Energy Efficiency and Sustainability
Federal efforts to promote increased energy efficiency in commercial buildings should be incentive-based and market-oriented. Congress should pursue tax policies such as accelerated depreciation for energy-efficient improvements that spur high-performance upgrades to existing buildings. Legislation to advance building code efficiency goals must be based on economic realities and technological feasibility. Voluntary programs, such as EPA’s Energy Star Portfolio Manager, should be continued and improved.
Download NAIOP's position on Energy Efficiency and Sustainability.
- Local economic conditions, tenant preferences and project development costs determine which energy efficiency measures can realistically be utilized in a particular market. Arbitrary nationwide energy mandates that ignore these local market conditions would create disincentives to new development where the costs cannot be absorbed.
- Congress should enact tax policies that promote investment in energy efficiency building improvements, including accelerated depreciation and other targeted provisions to spur these types of investments.
- Federal legislation that encourages states to update energy efficiency codes must include provisions for realistic payback schedules, and requirements that the provisions be technologically and economically feasible.
- NAIOP supports language in the bipartisan Energy Saving and Industrial Competitiveness Act, sponsored by Senators Jeanne Shaheen and Rob Portman, which takes a sensible approach to incentivizing energy efficiency through building code modernization, but does not impose new mandates.

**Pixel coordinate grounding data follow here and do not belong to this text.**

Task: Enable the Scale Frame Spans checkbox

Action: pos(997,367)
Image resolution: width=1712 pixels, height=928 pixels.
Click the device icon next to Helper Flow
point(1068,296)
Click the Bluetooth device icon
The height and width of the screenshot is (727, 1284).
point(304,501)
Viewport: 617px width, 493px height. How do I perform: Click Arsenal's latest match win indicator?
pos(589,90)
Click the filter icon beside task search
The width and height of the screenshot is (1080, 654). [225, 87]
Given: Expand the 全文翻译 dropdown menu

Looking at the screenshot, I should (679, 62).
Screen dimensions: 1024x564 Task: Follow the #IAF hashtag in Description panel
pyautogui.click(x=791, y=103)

- EPA’s Energy Star Portfolio Manager is a voluntary program that enables owners to track and monitor a building’s total energy usage. Because dozens of states, cities and municipalities require building owners to use Portfolio Manager to comply with local energy efficiency ordinances, ensuring that the program’s underlying data is accurate is of utmost importance.
- Improving energy efficiency is an important consideration in modern commercial real estate markets. Federal government policy can facilitate the movement toward increased energy efficiency through voluntary and incentive-based programs.
- Properly targeted tax incentives can spur investments in energy-efficient equipment and improvements that will substantially reduce energy consumption in commercial buildings.
- Efforts to promote energy-efficiency improvements through updated state building codes must include considerations for technological and economic feasibility.
- EPA’s Energy Star Portfolio Manager enables property owners to track energy usage and compare their building’s performance to similar properties on a voluntary basis. This program should be continued and improved.